My Husband’s Autism Diagnosis At 44 Changed Our Family – For The Better

It was only when our children were diagnosed that Kelly realised there might be a reason why he felt and acted the way he did too.
The author, with her husband and children
HuffPost UK
The author, with her husband and children

Eighteen years ago, I lived in Norwich and worked on Channel 5’s The Wright Stuff as a co-presenter. One day, I received a phone call out of the blue from Kelly, a man I had met years prior. He had seen me on the show and decided to call the station to get back in touch.

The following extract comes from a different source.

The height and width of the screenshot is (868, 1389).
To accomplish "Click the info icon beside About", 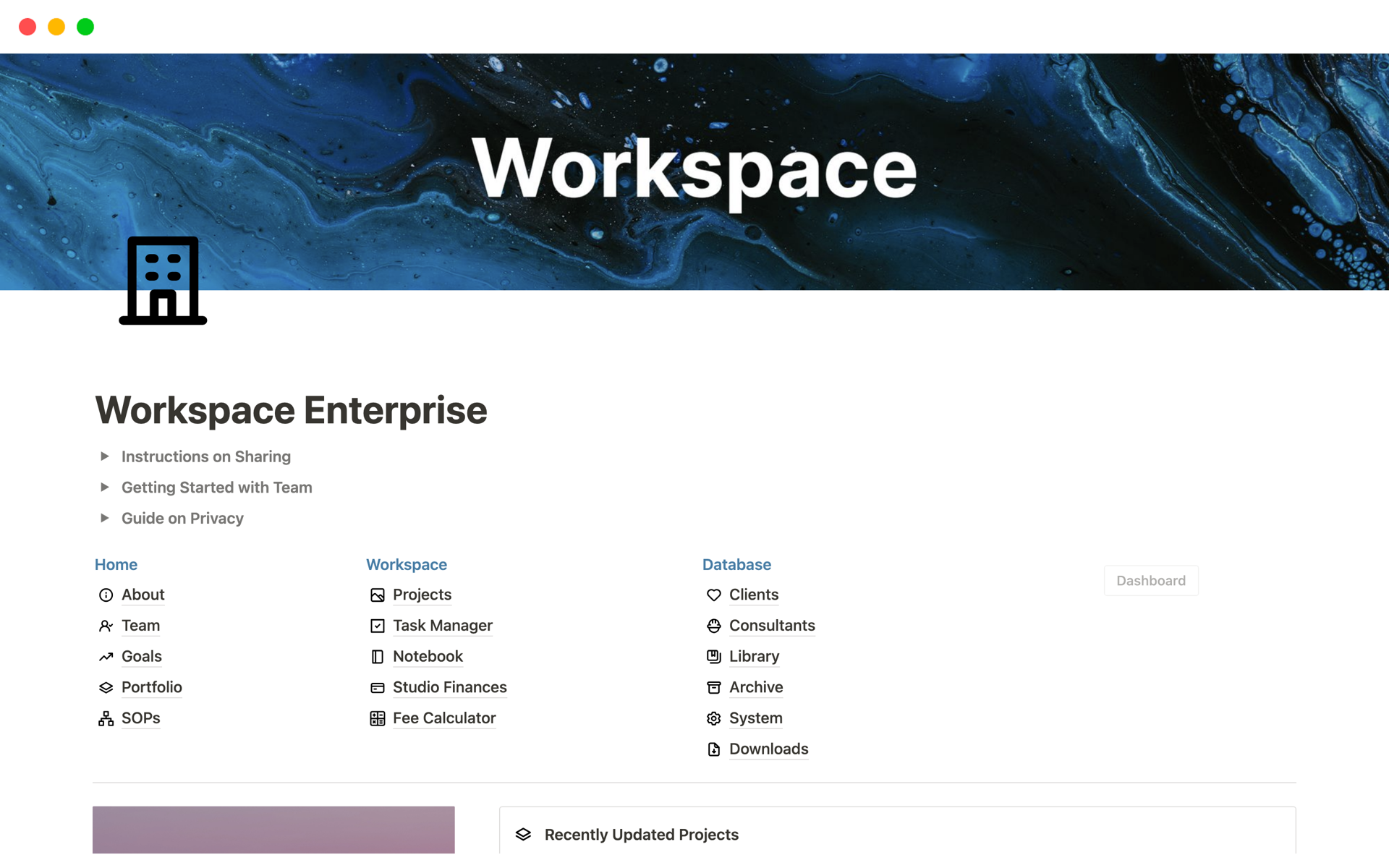I will tap(106, 595).
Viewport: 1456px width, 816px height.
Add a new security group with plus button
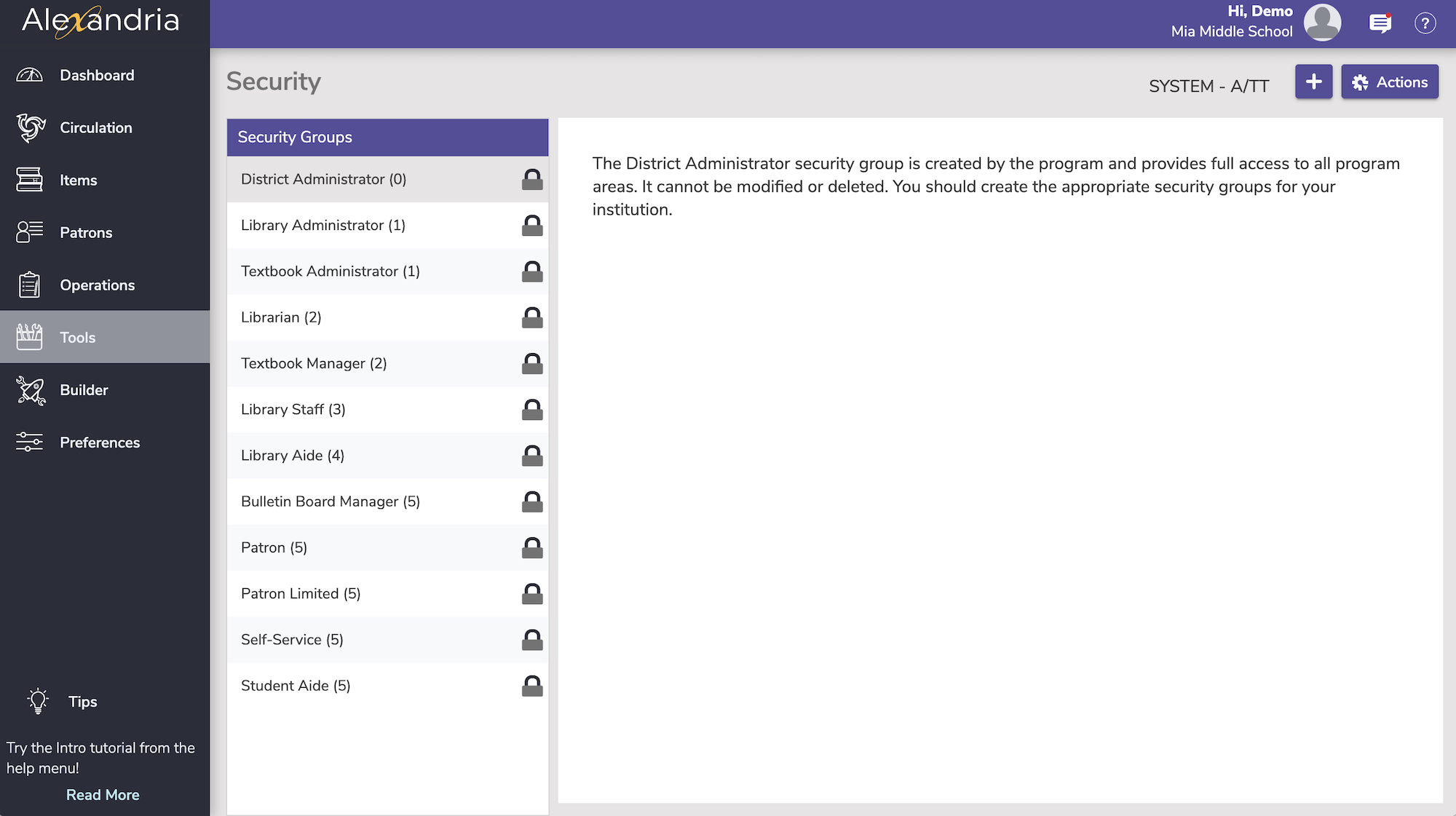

I was over the moon to hear from him. It had been five years since we’d been in touch and I had always held a bit of a torch for him. He asked if I was ever in London, I said yes, and we met up and went on a date. We had such a fantastic evening, chatting lots over cocktails. I knew then that this was more than a regular date – it was the start of a relationship.

Just three weeks later, Kelly broke the news he was going travelling to Australia for a year – and asked if I wanted to go with him. Obviously, I said yes. I remember sitting at the airport, waiting for our flight, literally jumping up and down with excitement. Kelly, on the other hand, didn’t look excited at all. I asked if he was looking forward to travelling and he replied “It should be good”.

I couldn’t help but think that was an unusual reaction for someone going backpacking for a year. I couldn’t stop talking about how great it would be and all of the fantastic places we would visit. Kelly seemed more subdued and didn’t look like he minded if we went travelling or not.

Over the years we had mentioned on and off about Kelly perhaps being autistic. He has always been quite direct and very honest – if I ask him his opinion, I always get a 100% honest answer, even if it’s not what I want to hear, whether I ask him about what he thinks of dinner I’ve cooked or if he’s excited about our plans for the weekend.

“Both our children have sensory processing disorder – they struggle with textures, strong smells, bright lights and things that just don’t feel ‘right’.”

We married in 2008 and had our first child, India. When our son Hudson followed two years later, Hudson was often sick and would scream and cry at mealtimes. We learned that both he and India have sensory processing disorder – they struggle with textures, strong smells, bright lights and things that just don’t feel ‘right’, hence Hudson struggling so much with food.

Seeing specialists about Hudson’s eating, the word ‘autistic’ came up a few times. During an appointment with a psychologist, she asked questions about Hudson and how he reacts in certain situations. At this point, I realised she was also describing India. As girls can ‘mask’ their autism more than boys, I hadn’t noticed anything unusual. Both were diagnosed with autism (Asperger’s Syndrome).

The more I read about autism, the more we realised Kelly had a lot of ‘typical’ autistic trait: being direct, over-analysing situations, needing routine and structure. I would share traits of autism and Kelly would joke “is that describing me or the children?”

Kelly and I wondered for some time whether he should get diagnosed or not. After all he had gone through life without a diagnosis. We decided to go privately, like we had with the children; the wait on the NHS can be up to two years. Kelly was also officially diagnosed with autism (Asperger’s) last Christmas. Seeing it written down in black and white was reassuring. Kelly realised there was a reason why he felt the way he did.

“With Kelly’s attention to detail and straight-talking honesty, I couldn’t wish for a better business partner, or husband”

When we would tell friends about Kelly’s diagnosis, their first reaction was usually surprise. Some asked why Kelly decided to get an official diagnosis. At 44, it may seem rather late for him – but for us as a family, the timing is invaluable. The children love knowing their daddy is ‘just like them’ and they don’t feel so alone, knowing that he is autistic too. Kelly draws on his experiences from growing up and his time at school and offers support and advice to India and Hudson. I can’t offer advice, as I don’t know how they see the world around them. Although I try and help them understand why neurotypical people act the way they do.

With our greater understanding of autism, Kelly decided he wants to have more time to spend with the family. Despite building a successful career over 23 years, managing teams, presenting at conferences and hosting events, he chose to leave the corporate world. He wanted to be more flexible with his time, at home more to help with the children and feel more in control of his career and his life.

We’ve set up a consultancy together. It’s called Hudia, named after Hudson and India. We’ve talked for years about working together, ever since we cleaned shoes together at the Melbourne Boat Show. With Kelly’s attention to detail and straight-talking honesty, I couldn’t wish for a better business partner, or husband.